What you should do: Would you please repeat exactly the lines from the one containing "This screenshot has width=534, height=381." to the end of the records, both included, and leave out the rest?

[Stored data entries]

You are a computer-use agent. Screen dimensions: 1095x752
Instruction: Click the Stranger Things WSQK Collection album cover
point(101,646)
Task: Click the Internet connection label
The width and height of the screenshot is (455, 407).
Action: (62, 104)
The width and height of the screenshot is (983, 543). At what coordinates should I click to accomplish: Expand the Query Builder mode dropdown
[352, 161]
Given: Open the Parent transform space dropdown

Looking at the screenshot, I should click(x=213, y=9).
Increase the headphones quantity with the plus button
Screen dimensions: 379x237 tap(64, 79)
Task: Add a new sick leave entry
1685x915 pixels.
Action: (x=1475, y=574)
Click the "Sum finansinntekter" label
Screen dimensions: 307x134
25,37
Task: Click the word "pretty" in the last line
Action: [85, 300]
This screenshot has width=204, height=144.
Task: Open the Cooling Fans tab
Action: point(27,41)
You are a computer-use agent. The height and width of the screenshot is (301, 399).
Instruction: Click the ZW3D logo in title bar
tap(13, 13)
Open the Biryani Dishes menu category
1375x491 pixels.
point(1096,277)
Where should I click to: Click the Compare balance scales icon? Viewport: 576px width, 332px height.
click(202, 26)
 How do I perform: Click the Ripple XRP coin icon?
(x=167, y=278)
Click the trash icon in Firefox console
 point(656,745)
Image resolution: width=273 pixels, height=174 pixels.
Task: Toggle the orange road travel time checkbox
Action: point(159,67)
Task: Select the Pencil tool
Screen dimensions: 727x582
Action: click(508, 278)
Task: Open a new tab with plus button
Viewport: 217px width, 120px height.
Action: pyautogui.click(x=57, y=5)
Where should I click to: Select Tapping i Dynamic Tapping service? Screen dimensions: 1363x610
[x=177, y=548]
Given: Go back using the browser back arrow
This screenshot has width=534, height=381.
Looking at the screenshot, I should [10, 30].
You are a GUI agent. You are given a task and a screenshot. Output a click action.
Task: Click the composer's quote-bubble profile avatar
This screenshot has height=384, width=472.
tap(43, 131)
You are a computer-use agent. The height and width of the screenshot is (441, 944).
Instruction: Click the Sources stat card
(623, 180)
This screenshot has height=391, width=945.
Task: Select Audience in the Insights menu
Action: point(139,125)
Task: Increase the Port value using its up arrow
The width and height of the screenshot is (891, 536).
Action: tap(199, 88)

The answer:
This screenshot has width=534, height=381.
Looking at the screenshot, I should [10, 30].
You are a GUI agent. You are given a task and a screenshot. Output a click action.
Task: Click the composer's quote-bubble profile avatar
This screenshot has height=384, width=472.
tap(43, 131)
You are a computer-use agent. The height and width of the screenshot is (441, 944).
Instruction: Click the Sources stat card
(623, 180)
This screenshot has height=391, width=945.
Task: Select Audience in the Insights menu
Action: point(139,125)
Task: Increase the Port value using its up arrow
The width and height of the screenshot is (891, 536).
Action: tap(199, 88)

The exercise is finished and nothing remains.